Stated task
Put every line of the records below into a numbered list, omitting blank lines and leaving out the pictures.

Stored records
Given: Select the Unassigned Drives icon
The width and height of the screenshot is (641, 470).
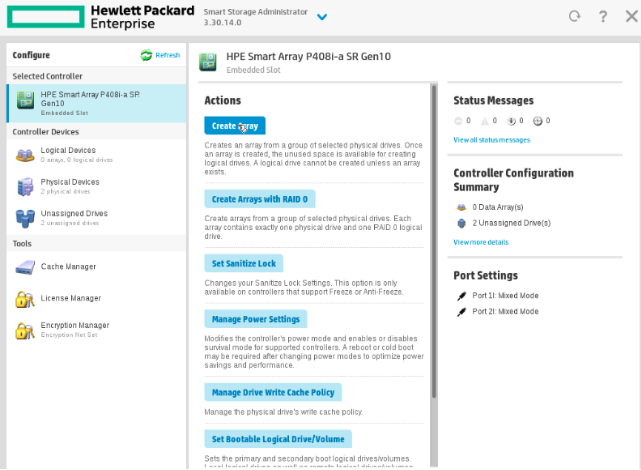Looking at the screenshot, I should (x=25, y=218).
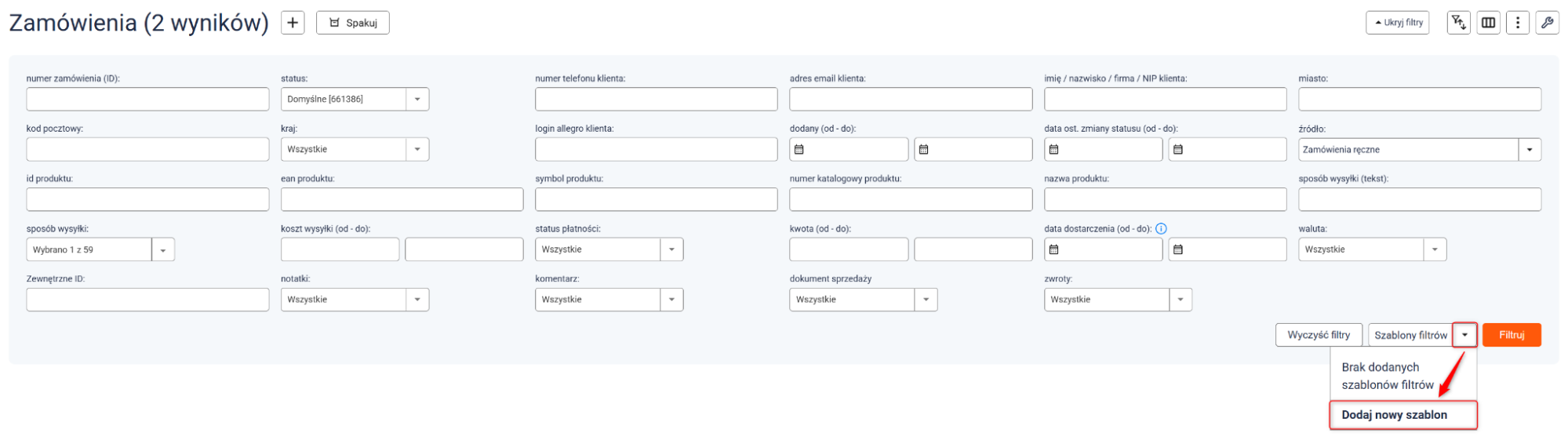Open the źródło dropdown
Image resolution: width=1568 pixels, height=440 pixels.
pyautogui.click(x=1529, y=150)
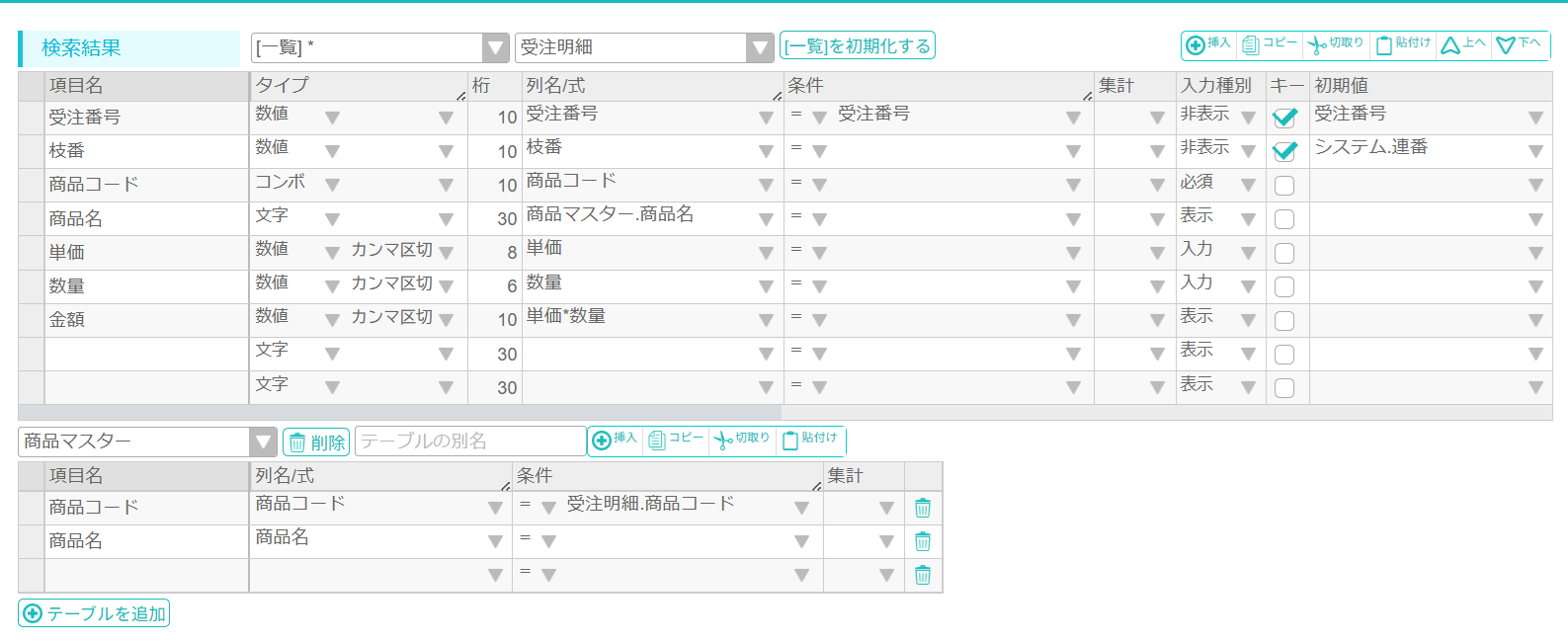Delete the 商品コード row with trash icon
Screen dimensions: 1568x643
923,508
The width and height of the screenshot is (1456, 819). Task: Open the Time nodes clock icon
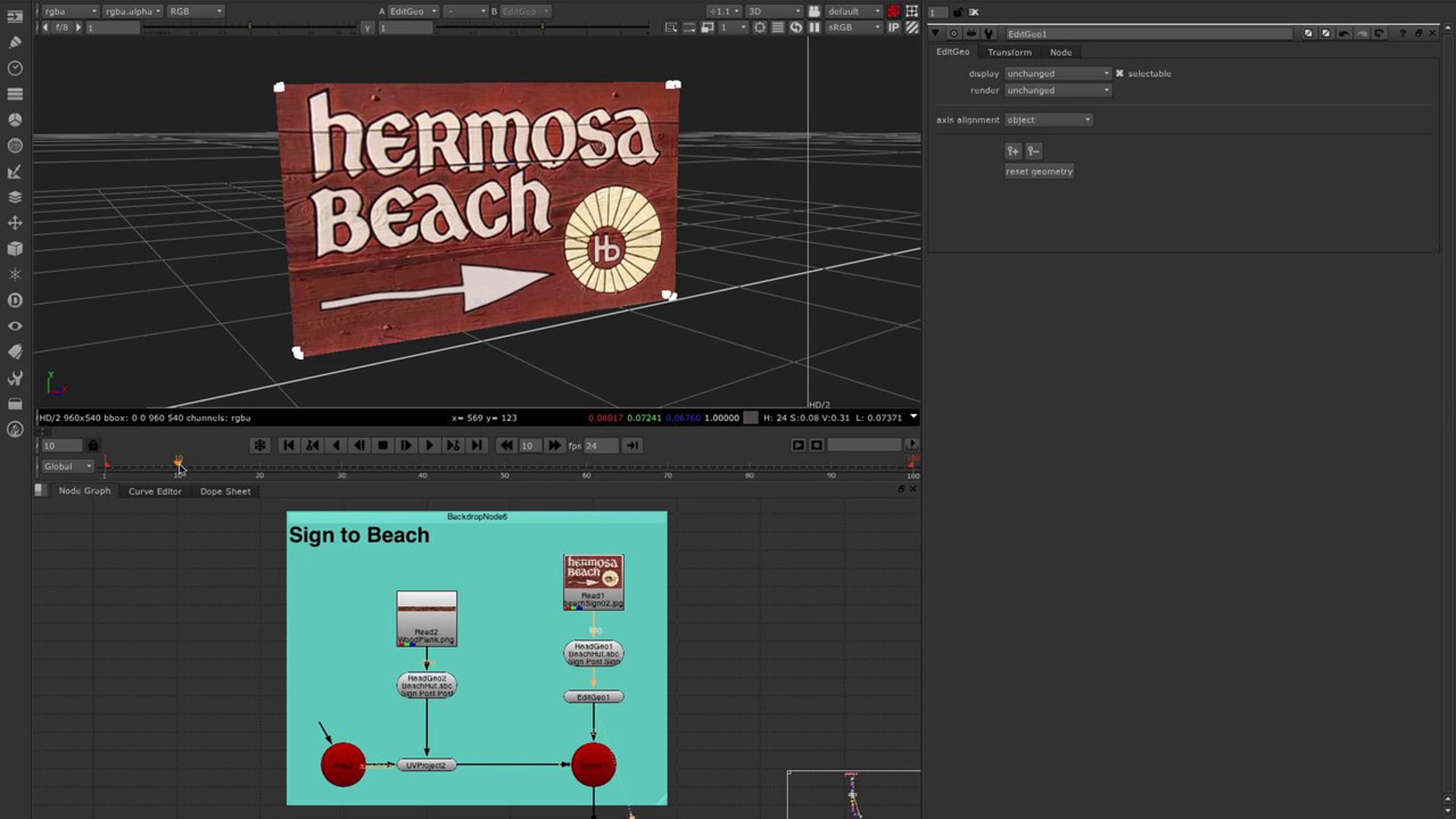coord(15,68)
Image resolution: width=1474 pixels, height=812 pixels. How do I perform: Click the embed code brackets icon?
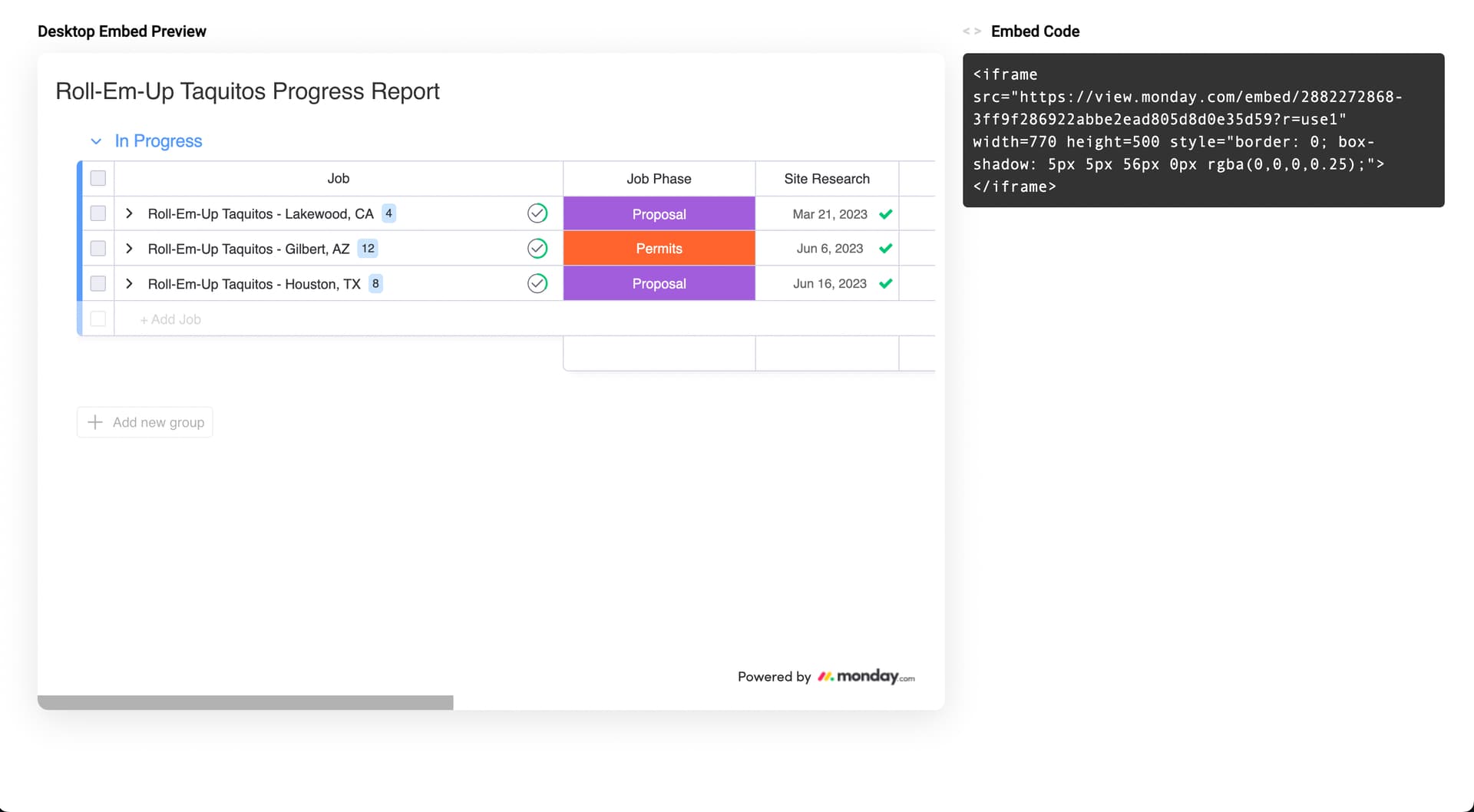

Exercise answer
1. Given: Select the Unassigned Drives icon
2. The width and height of the screenshot is (641, 470).
3. Looking at the screenshot, I should (x=25, y=218).
4. Open the źródło dropdown
5. Image resolution: width=1568 pixels, height=440 pixels.
6. pyautogui.click(x=1529, y=150)
7. Delete the 商品コード row with trash icon
8. Screen dimensions: 1568x643
9. 923,508
10. The width and height of the screenshot is (1456, 819). Task: Open the Time nodes clock icon
11. coord(15,68)
12. Image resolution: width=1474 pixels, height=812 pixels. How do I perform: Click the embed code brackets icon?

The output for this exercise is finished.